Roma ha un nuovo sindaco. Si chiama Ignazio Marino. Ha battuto, stracciato l’ormai ex sindaco Gianni Alemanno. Ha preso quasi il doppio dei voti sull'avversario, il 63,93%, mentre il sindaco uscente si è fermato al 36,07%. Ma a votare per il ballottaggio ci sono andati meno della metà dei romani aventi diritto.
Marino non è romano. E’ nato a Genova nel 1955, da padre siciliano, madre svizzera. E’ l’ennesimo non-romano, quindi, che conquista il Campidoglio; un altro, insomma, che l’aria di Roma ha cominciato a respirarla solo da grandicello. Ma non c’è nulla di male in questo, per carità. Roma attraverso i secoli è stata molto amata non solo da tedeschi e inglesi, ma “anche” da milanesi, genovesi, bolognesi, veneti, friulani; dai cosiddetti Romanisti (nulla a che vedere coi tifosi della Roma calcio), forse tanto “romani” quanto Trilussa, Aldo Fabrizi, Petrolini, per il loro amore verso Roma, per il modo in cui si facevano assimilare dalla “romanità” dei loro tempi, che era gioiosa, distensiva, genuina. Per la riconoscenza che nutrivano nei confronti della città che ne valorizzava le qualità, il talento, la creatività, insomma.
Ignazio Marino vive e lavora in una Roma che certo più non è quella di celebri, significativi film quali “Vacanze romane”, “Peccato che sia una canaglia, “Le ragazze di Piazza di Spagna”, “I soliti ignoti”. La Roma d’oggigiorno è un’”altra” città. In quanto a questo, lo è da perlomeno una trentina d’anni, ma in tempi recenti il quadro ha assunto tinte fosche, presenta un qualcosa di “caravaggesco”, senza, tuttavia, l’eleganza, senza la “raffinata” selvaticità di Caravaggio. La Roma dei tempi nostri ti sbatte di fronte a quanto di più assurdo, disordinato, collerico, si possa manifestare in una città, in un Paese, in una società. E’ il luogo della illogicità eretta a sistema. E’ un intricatissimo crogiuolo di interessi. Un gigantesco agglomerato passato attraverso un orripilante processo di elefantiasi, col beneplacito di tutti, nessuno escluso. Col beneplacito di democristiani, comunisti, socialisti, missini, post-missini, berlusconiani.

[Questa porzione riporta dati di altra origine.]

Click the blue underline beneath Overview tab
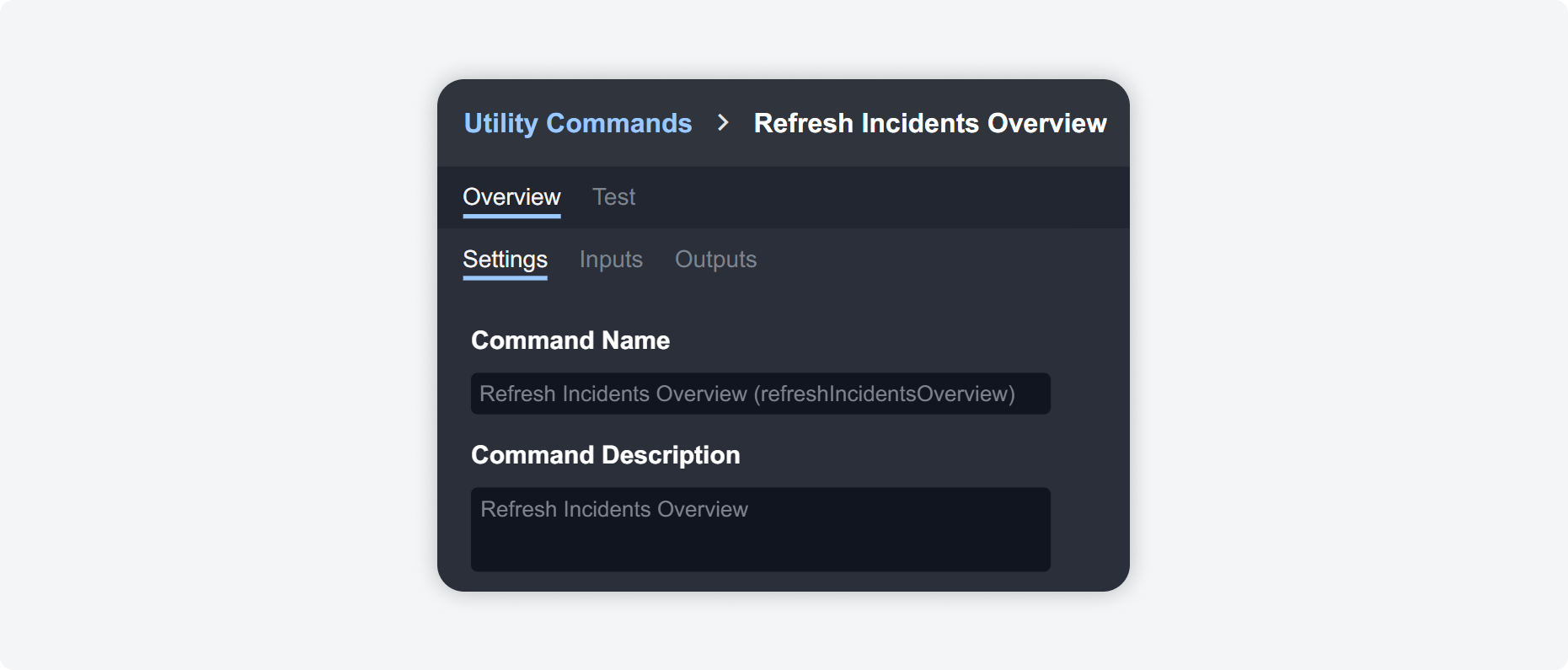The width and height of the screenshot is (1568, 670). point(511,217)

Roma è una città data in pasto da oltre vent’anni a una piccola borghesia (di destra e di sinistra!) la quale non pensa che a se stessa, professa “amore” per Roma, ma se poi (per fare un solo esempio) vi recate all’Augusteo, cioè al Mausoleo d’Augusto Imperatore, nel cuore della città, a due passi dal Tevere; v’accorgerete che qui “casca l’asino”: il luogo che meriterebbe una cura quotidiana, esperta, amorevole è stato ridotto – si è lasciato che fosse ridotto – a un ricettacolo che procura il voltastomaco.
Ma Ignazio Marino, del Partito Democratico, non è “il politico di carriera”. E’ un medico chirurgo. E’ un uomo che alla Scienza ha aperto nuove frontiere. E’ un “asso” dei trapianti. Un competente. Uno che si è fatto valere col bisturi anche in America.
Siamo perciò ansiosi di vederlo all’opera. Ora non c’è più bisogno di promesse e proclami: ora servono i fatti. Roma ha un bisogno disperato di rigore, ordine, civismo. Ma Ignazio Marino (i nostri polli li conosciamo…) dovrà fatalmente circondarsi di pigri mentali, venditori di fumo, temporeggiatori (tutti quanti profumatamente pagati), campioni delle sottilizzazioni, amanti delle comodità, dei privilegi; felici di ricevere biglietti-omaggio per le partite della Roma o della Lazio…
Basta! Quanto ancora dovrà durare lo stupro di Roma? Con l’avallo di tizi molto ben remunerati?
Marino, medico chirurgo prestato alla politica: vediamo di che pasta sei fatto, Roma aspetta e spera.